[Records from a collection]
......
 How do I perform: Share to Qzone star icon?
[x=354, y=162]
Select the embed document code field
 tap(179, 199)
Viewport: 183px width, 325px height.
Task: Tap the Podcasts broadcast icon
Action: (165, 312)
......
■ EXERCISE OBJECTIVE: A verbatim copy of all the records is required. Write it out in full.

■ ANSWER SECTION:
 How do I perform: Share to Qzone star icon?
[x=354, y=162]
Select the embed document code field
 tap(179, 199)
Viewport: 183px width, 325px height.
Task: Tap the Podcasts broadcast icon
Action: (165, 312)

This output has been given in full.